On Thursday, May 29, 2014 8:11am, "David P. Reed" <[email protected]> said:


ECN-style signaling has the right properties ... just like TTL it can provide 
valid and current sampling of the packet ' s environment as it travels. The 
idea is to sample what is happening at a bottleneck for the packet ' s flow.  
The bottleneck is the link with the most likelihood of a collision from flows 
sharing that link.

 A control - theoretic estimator of recent collision likelihood is easy to do 
at each queue.  All active flows would receive that signal, with the busiest 
ones getting it most quickly. Also it is reasonable to count all potentially 
colliding flows at all outbound queues, and report that.

 The estimator can then provide the signal that each flow responds to.

 The problem of "defectors" is best dealt with by punishment... An aggressive 
packet drop policy that makes causing congestion reduce the cause's throughput 
and increases latency is the best kind of answer. Since the router can remember 
recent flow behavior, it can penalize recent flows.

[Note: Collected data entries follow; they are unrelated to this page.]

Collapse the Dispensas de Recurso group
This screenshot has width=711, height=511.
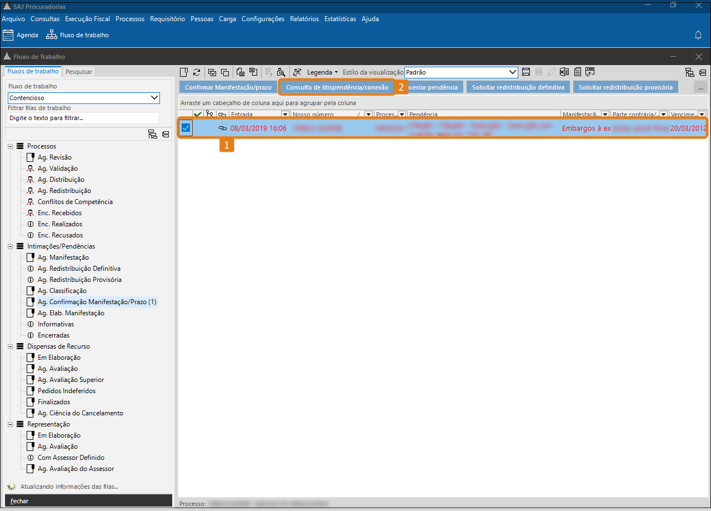(x=11, y=346)
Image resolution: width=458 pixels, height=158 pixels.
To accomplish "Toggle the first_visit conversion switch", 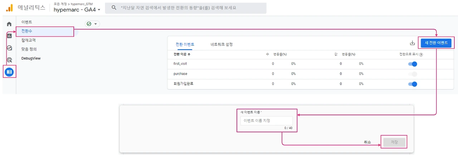I will pos(413,64).
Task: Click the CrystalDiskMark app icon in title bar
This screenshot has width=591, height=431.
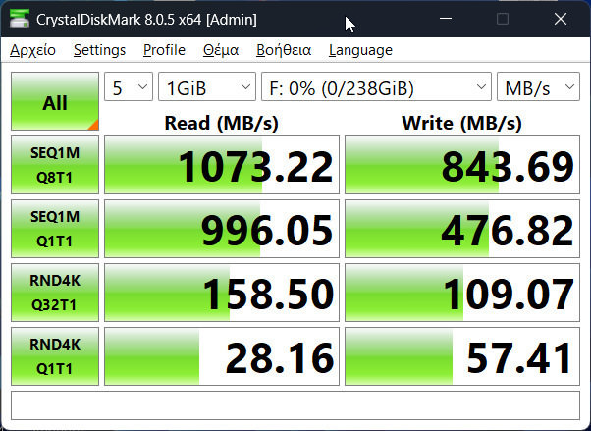Action: pyautogui.click(x=19, y=19)
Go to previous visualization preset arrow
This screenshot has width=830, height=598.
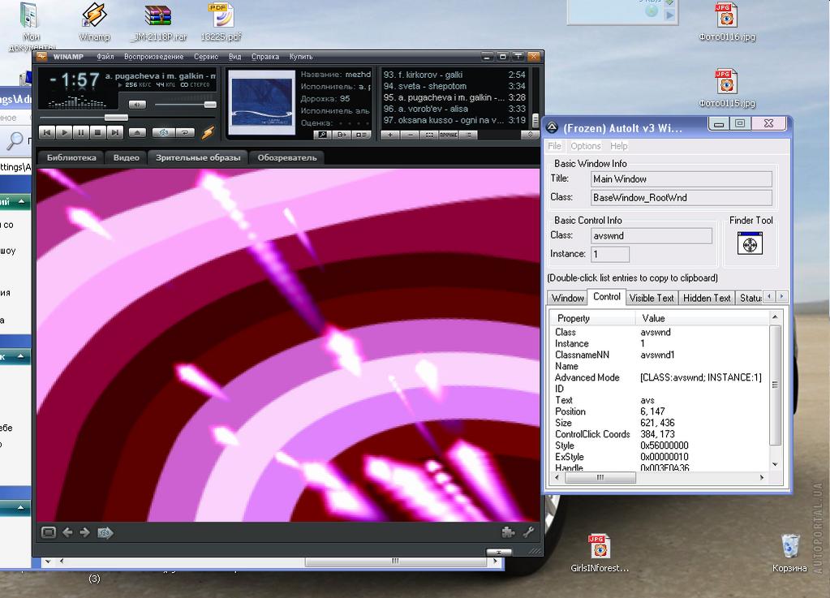(x=67, y=532)
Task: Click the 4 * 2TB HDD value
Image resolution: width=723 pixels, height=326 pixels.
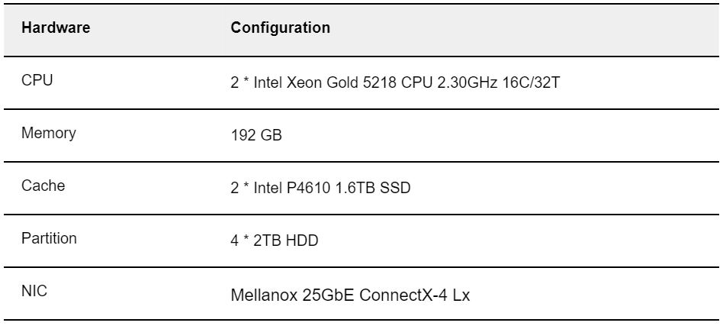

 A Bloom style filter can remember flow statistics for both of these local 
policies. A great use for the memory no longer misapplied to buffering....

 Simple?


On May 28, 2014, David Lang <[email protected]> wrote:
On Wed, 28 May 2014, [email protected] wrote:

I did not mean that "pacing".  Sorry I used a generic term.  I meant what my 
longer description described - a specific mechanism for reducing bunching that 
is essentially "cooperative" among all active flows through a bottlenecked 
link.  That's part of a "closed loop" control system driving each TCP endpoint 
into a cooperative mode.
how do you think we can get feedback from the bottleneck node to all the 
different senders?

what happens to the ones who try to play nice if one doesn't?, including what 
happens if one isn't just ignorant of the new cooperative mode, but activly 
tries to cheat? (as I understand it, this is the fatal flaw in many of the past 
buffering improvement proposals)

While the in-h ouserouter is the first bottleneck that user's traffic hits, the 
bigger problems happen when the bottleneck is in the peering between ISPs, many 
hops away from any sender, with many different senders competing for the 
avialable bandwidth.

This is where the new buffering approaches win. If the traffic is below the 
congestion level, they add very close to zero overhead, but when congestion 
happens, they manage the resulting buffers in a way that's works better for 
people (allowing short, fast connections to be fast with only a small impact on 
very long connections)

David Lang

The thing you call "pacing" is something quite different.  It is disconnected 
from the TCP control loops involved, which basically means it is flying blind. 
Introducing that kind of "pacing" almost certainly  reducesthroughput, because 
it *delays* packets.

The thing I called "pacing" is in no version of Linux that I know of.  Give it 
a different name: "anti-bunching cooperation" or "timing phase management for 
congestion reduction". Rather than *delaying* packets, it tries to get packets 
to avoid bunching only when reducing window size, and doing so by tightening 
the control loop so that the sender transmits as *soon* as it can, not by 
delaying sending after the sender dallies around not sending when it can.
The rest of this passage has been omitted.